> Work request
In the business news briefs, what was the top price paid for one of the first units sold at Honua Kai?

> Document section
[Start of section]
The first 318 units at Honua Kai on Maui's western shore went for a top price of $4.5 million, with the lowest-priced studio units going for well over $500,000, according to Intrawest Corp., based in Vancouver, B.C.
The units were sold at a sales selection event Friday attended by more than 400 people, the company said.
It said the sale was more than four times higher than any of its previous real estate developments on the U.S. mainland or in Canada.
Intrawest has developed 10 resorts in North America, and also owns Canadian Mountain Holidays, which it says is the largest helicopter skiing operation in the world.
The Maui development on 40 acres of beachfront is part of an Intrawest resort called Hokulani, which will feature 700 residential condominiums and townhouses, a spa and fitness center, restaurant and other features. The first phase is to be completed in 2008.
Greg Ashley, head of Intrawest's marketing and sales division, said the sale's success on Maui demonstrates "the continued strong demand for vacation and second home properties in truly special locations such as Maui."
Mistrial declared in Merck trial
HOUSTON » A jury's inability to reach a unanimous verdict in the nation's first federal Vioxx trial after more than 18 hours of deliberations prompted a judge to declare a mistrial and aim for second try.
U.S. District Judge Eldon Fallon said the case involving the 2001 death of a Florida man who took the once-popular painkiller for a month will be retried, and he would confer with attorneys next week to set a date.
The mistrial leaves Vioxx's maker Merck & Co. with the prospect of facing a new jury that could hear allegations that the company withheld information from the New England Journal of Medicine about a 2000 Vioxx study so the drug would appear safer than it was.
U.S. beef shipments to Japan will resume
WASHINGTON » Hours after Japan ended a trade ban imposed because of mad cow disease, U.S. meatpackers yesterday began rounding up their first shipment of beef to Japan.
The shipment is to be sent Saturday from Denver, but the industry cautioned that trade will resume slowly. Japan's market, once the biggest for American beef, was worth $1.4 billion before mad cow disease turned up in the United States in December 2003. The discovery prompted Japan and dozens of other countries to stop importing U.S. beef.
Coca-Cola, PepsiCo losing soda sales
NEW YORK » Coca-Cola Co.
and PepsiCo Inc.
are headed for their first annual decline in U.S. soft-drink sales in at least four decades as health-conscious consumers switch to bottled water, sports drinks and juices.
[End of section]
> Supplied data
[Start of section]
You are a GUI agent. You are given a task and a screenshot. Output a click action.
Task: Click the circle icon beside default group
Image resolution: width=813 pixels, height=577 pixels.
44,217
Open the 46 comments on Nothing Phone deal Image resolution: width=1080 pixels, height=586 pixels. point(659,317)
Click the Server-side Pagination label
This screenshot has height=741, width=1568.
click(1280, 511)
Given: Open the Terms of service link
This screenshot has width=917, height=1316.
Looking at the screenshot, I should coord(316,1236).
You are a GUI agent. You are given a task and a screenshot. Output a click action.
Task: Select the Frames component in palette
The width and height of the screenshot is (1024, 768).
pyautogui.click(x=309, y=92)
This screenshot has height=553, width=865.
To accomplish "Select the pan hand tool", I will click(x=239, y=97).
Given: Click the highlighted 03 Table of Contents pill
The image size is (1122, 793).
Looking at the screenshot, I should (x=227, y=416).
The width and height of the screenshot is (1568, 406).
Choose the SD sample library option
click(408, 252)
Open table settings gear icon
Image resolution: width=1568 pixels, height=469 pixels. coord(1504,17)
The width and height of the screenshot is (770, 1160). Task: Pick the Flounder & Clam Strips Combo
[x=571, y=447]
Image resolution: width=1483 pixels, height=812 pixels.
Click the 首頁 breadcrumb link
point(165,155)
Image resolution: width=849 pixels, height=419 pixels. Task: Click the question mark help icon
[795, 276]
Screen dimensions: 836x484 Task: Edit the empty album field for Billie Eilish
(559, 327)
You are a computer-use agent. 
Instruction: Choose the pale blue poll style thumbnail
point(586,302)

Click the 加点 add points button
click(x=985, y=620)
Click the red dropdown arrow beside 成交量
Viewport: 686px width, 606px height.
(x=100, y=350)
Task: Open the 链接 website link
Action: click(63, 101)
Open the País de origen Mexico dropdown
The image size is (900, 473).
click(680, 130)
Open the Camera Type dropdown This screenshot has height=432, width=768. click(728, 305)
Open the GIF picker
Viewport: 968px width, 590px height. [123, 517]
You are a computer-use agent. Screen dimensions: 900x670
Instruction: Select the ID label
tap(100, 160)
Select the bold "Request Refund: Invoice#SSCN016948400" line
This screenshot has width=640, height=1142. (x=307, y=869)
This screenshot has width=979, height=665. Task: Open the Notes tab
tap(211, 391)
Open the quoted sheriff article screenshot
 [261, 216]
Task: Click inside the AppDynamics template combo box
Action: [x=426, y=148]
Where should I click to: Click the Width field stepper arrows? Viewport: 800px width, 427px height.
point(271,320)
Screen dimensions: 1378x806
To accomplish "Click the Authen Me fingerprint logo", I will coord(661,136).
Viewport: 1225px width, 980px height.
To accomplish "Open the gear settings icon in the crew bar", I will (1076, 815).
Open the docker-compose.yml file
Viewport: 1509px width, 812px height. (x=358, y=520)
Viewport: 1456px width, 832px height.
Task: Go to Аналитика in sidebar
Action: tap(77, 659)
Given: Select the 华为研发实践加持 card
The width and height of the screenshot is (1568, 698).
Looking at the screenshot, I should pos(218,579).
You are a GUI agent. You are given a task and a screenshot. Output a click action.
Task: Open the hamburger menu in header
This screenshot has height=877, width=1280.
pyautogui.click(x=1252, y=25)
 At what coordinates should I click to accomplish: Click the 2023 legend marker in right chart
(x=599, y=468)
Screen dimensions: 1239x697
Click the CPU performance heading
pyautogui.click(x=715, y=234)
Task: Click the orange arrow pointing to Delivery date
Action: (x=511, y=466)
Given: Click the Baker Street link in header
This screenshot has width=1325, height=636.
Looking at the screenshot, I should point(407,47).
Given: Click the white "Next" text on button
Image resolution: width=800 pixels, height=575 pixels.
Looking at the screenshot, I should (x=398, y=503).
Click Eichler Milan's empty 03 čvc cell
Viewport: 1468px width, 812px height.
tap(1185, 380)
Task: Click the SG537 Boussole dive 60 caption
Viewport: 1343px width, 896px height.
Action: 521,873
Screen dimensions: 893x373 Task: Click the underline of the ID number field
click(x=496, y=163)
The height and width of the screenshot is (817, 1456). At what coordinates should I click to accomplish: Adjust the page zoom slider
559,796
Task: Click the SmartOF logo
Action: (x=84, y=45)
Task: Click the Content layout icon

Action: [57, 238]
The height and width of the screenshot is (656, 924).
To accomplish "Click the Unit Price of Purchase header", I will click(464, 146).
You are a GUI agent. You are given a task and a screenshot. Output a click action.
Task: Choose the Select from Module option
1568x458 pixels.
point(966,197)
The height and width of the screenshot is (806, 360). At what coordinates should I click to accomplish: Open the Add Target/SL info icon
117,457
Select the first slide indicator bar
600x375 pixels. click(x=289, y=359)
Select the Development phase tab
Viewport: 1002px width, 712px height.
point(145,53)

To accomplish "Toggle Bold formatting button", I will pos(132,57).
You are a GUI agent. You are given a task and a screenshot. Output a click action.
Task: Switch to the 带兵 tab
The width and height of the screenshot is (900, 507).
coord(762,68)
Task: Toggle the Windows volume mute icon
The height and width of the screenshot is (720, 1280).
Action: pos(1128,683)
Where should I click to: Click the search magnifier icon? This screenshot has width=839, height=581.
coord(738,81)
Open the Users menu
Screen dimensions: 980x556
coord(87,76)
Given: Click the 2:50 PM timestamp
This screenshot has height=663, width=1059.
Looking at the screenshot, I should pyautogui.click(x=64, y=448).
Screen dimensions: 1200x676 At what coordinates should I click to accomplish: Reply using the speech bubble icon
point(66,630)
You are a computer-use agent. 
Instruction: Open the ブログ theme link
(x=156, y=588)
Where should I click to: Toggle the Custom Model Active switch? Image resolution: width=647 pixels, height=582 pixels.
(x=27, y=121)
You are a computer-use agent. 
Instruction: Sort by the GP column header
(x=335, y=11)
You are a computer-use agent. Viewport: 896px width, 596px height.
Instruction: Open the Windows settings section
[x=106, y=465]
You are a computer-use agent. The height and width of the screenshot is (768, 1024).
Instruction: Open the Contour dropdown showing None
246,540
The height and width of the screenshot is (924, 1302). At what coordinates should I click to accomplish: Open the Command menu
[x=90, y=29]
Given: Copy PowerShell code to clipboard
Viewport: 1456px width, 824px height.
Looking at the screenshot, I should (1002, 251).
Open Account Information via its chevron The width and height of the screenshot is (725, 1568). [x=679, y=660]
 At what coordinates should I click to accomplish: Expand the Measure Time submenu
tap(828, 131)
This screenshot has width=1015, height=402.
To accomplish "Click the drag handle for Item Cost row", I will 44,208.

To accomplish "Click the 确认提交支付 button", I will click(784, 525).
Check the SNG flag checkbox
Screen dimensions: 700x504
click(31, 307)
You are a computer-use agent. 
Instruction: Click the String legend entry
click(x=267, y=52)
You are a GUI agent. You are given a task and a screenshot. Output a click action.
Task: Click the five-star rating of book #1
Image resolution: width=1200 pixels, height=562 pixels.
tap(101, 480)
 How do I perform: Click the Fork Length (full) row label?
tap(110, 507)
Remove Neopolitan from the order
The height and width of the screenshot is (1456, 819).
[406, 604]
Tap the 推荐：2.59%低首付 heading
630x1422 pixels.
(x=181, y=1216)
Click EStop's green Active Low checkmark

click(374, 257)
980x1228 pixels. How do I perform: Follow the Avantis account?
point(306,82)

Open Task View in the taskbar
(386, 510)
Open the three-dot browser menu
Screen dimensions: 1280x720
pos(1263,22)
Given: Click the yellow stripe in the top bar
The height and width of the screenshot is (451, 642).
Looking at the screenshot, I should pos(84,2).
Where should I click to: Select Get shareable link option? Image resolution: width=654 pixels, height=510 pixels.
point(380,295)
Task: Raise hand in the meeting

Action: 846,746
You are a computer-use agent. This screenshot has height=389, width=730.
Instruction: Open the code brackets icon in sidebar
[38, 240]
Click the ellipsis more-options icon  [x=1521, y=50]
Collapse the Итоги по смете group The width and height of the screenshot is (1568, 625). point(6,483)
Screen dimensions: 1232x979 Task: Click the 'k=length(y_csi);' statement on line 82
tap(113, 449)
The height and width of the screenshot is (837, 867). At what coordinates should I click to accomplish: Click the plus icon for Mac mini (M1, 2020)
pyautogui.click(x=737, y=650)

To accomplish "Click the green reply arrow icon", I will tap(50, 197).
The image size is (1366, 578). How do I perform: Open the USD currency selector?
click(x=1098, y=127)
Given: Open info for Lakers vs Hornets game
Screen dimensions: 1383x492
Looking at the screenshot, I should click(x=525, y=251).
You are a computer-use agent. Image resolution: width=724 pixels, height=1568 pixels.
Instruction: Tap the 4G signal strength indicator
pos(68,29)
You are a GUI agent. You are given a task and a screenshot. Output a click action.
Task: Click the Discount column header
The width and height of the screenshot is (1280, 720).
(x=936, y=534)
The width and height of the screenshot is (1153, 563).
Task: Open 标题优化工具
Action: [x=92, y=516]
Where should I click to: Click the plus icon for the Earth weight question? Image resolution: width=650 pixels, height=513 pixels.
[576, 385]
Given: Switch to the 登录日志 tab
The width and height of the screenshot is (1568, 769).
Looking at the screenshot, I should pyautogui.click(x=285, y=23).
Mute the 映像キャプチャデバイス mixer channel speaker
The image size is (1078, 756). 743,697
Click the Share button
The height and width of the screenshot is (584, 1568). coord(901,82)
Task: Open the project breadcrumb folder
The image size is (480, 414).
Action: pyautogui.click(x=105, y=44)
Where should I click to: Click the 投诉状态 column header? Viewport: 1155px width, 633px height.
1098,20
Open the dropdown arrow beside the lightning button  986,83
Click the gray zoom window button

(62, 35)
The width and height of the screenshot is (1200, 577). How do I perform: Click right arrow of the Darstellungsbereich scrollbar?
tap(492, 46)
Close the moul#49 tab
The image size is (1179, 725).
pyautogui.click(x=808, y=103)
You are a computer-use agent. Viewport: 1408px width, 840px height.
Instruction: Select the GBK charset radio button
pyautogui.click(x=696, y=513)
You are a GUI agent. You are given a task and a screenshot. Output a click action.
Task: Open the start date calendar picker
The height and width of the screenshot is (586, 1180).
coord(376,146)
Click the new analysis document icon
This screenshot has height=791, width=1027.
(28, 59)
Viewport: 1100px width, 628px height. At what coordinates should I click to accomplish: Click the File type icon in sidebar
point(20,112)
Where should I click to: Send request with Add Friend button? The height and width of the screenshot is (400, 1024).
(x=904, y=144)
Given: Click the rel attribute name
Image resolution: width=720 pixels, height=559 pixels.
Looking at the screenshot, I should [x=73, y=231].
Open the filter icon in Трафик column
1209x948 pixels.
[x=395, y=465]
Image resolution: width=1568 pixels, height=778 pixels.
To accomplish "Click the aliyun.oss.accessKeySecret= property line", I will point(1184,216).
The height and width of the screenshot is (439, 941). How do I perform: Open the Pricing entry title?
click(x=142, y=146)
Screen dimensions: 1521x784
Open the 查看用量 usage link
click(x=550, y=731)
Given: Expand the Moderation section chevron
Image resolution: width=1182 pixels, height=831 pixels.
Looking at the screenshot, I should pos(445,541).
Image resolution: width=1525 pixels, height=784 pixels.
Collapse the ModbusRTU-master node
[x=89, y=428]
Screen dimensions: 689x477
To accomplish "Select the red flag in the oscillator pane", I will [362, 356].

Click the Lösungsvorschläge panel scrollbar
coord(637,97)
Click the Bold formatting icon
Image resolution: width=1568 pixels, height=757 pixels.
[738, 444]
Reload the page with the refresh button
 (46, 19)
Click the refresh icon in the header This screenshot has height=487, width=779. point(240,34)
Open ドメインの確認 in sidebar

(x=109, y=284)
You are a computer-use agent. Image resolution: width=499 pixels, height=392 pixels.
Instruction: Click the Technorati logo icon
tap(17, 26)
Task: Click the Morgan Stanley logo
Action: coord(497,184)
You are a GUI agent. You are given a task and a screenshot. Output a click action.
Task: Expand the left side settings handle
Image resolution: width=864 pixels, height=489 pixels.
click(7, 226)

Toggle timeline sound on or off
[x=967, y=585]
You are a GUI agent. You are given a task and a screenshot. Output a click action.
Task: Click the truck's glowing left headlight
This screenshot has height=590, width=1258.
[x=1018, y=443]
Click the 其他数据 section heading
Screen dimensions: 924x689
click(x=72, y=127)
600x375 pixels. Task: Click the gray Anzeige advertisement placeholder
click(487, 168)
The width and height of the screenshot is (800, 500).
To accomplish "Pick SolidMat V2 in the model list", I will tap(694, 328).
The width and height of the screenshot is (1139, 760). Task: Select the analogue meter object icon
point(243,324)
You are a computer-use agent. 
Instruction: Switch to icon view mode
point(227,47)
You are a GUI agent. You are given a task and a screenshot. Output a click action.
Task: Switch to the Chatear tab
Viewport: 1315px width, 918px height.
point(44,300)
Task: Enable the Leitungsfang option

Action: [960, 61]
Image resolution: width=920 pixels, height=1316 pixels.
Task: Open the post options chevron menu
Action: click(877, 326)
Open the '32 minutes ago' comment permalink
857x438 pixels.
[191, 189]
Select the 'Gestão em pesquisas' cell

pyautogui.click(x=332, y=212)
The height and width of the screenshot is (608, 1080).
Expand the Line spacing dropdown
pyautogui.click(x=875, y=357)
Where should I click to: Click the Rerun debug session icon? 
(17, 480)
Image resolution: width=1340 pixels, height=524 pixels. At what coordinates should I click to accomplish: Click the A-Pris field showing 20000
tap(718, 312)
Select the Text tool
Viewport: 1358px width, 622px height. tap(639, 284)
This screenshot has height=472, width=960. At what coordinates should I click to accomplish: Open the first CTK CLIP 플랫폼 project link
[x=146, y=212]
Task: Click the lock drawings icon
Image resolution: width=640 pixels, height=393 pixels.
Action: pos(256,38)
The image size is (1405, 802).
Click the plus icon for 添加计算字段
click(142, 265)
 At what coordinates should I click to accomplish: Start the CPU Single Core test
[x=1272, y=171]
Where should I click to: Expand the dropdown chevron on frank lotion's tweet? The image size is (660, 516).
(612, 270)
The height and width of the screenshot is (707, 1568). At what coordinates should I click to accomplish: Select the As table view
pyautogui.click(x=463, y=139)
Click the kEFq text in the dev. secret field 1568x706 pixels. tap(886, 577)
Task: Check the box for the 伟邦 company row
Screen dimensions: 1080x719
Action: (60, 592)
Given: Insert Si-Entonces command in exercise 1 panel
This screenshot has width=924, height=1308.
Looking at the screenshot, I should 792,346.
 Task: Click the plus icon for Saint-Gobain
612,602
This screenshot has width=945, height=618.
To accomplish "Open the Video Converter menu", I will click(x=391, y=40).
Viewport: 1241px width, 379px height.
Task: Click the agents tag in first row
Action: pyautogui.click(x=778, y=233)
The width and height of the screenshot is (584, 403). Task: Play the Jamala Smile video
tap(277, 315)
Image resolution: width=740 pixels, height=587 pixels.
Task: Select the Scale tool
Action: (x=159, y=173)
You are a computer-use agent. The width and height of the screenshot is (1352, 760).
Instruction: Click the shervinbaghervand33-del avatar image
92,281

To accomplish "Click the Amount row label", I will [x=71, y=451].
[End of section]
> Task response
$4.5 million